UBER’s Head of Machine Learning Thinks You Might be Doing it Wrong

Daniel Faggella

Daniel Faggella is Head of Research at Emerj. Called upon by the United Nations, World Bank, INTERPOL, and leading enterprises, Daniel is a globally sought-after expert on the competitive strategy implications of AI for business and government leaders.

UBER's Head of Machine Learning Thinks You Might be Doing it Wrong

Machine learning has the best chance of achieving meaningful return on investment when companies model previous success.

At last week’s Applied Artificial Intelligence conference in San Francisco, Uber’s Head of Machine Learning Danny Lange laid out his four principles for simplifying the process of applying machine learning in business.

Lange has witnessed firsthand the evolution of machine learning technologies, and he has a pretty good idea of what works and what doesn’t when companies want to implement machine learning for the first time.

A software creator and computer scientist by early trade, Lange founded Cupertino-based Vocomo Software in 2001 before it was acquired by Voxeo in 2005. Most recently in November 2015, Lange took on the role of head of machine learning at Uber.

One of the beauties of more companies implementing machine learning are all the mistakes they make and the resulting lessons that can be gleaned by those who are interested in using the technology, but haven’t yet made the leap.

You don’t have to be a behemoth company, Lange says, to apply machine learning. Open-source machine learning platforms are more accessible than ever, and if you have the right framework for implementing them, opportunities abound for even smaller businesses to find value. Lange suggests making the time spent implementing machine learning more productive by considering the following:

1 – ‘Low hanging fruit’ is the answer to this question: “If we only knew…”. Find a problem before you implement machine learning as a solution. Ask the question you’re dying to know but can’t figure out with existing methods i.e. ‘If we only knew’ the real return on investment (ROI) of our video marketing, or how to get more people to stay on our subscription software, or the commonalities of our customers that require the least amount of weekly and monthly maintenance, or (fill in the blank).

2 – Start supervised learning with a wealth of historic data. Lange argues that most companies don’t need to collect months of data after implementing a machine learning system before they derive value. Instead, look at the historical information that you already have and feed it to a supervised machine learning system (an algorithm that takes a known set of inputs and a matching known set of outputs and trains a model to generate predictions for responses to new data). Companies often have reams of saved customer service data that can yield lots of valuable insights, like how lead sources correlate to refunds, or how service packages are related to the amount of customer support a particular customer requires. The key is to choose existing data that is related to your main problem or question so that you drive ROI with purpose.

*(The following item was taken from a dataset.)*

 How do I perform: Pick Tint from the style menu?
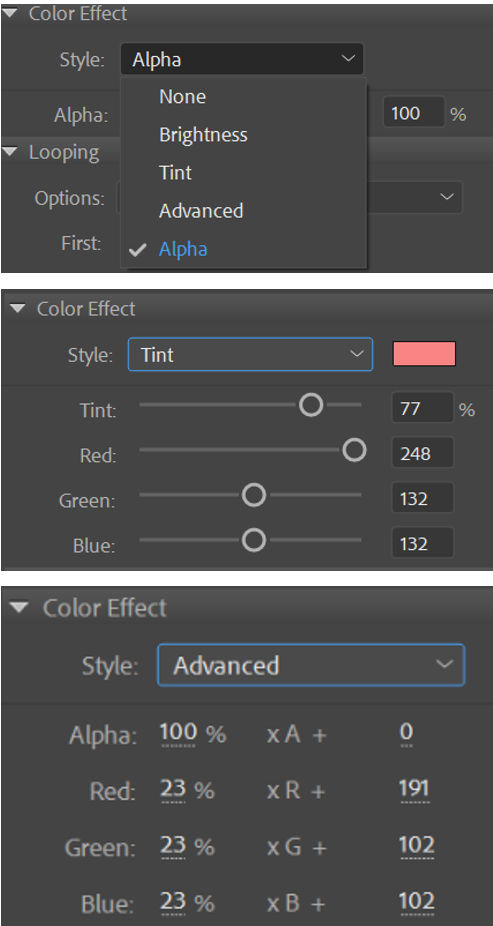point(175,173)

3 – Start with clean data, not big data: Don’t just find the biggest bucket of information; instead, find the information that you know is clean. Maybe you have lots of data around promotions and sales, but you tracked that data differently every month and yielded “messy” or “dirty” data (in other words, data that is not uniform). You have make sure you’re comparing apples to apples – this is what’s meant by clean data. Try finding a clean subset of information from that larger messy data set – maybe the way you measure and track customer churn and lead source has been the same. Your resulting dataset may not be as big, but if you can look at the data evenly across the board i.e. the format has stayed the same, then it’s considered clean and right for the job.

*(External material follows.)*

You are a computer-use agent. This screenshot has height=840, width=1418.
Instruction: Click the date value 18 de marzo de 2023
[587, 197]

4 – Use an available cloud system (Amazon, Google, Microsoft, etc.): Some of the biggest names in the industry have started to introduced cloud-based machine learning (also known as open source software libraries), which are more or less like ‘machine learning kits’ that allow companies and developers of varying skill levels to build their own systems and models.  Amazon offers Amazon Machine Learning, Google has TensorFlow, Baidu offers The Stack, and there are others. Danny recommends doing some research and leveraging one of these pre-packaged systems and skipping the from-scratch route.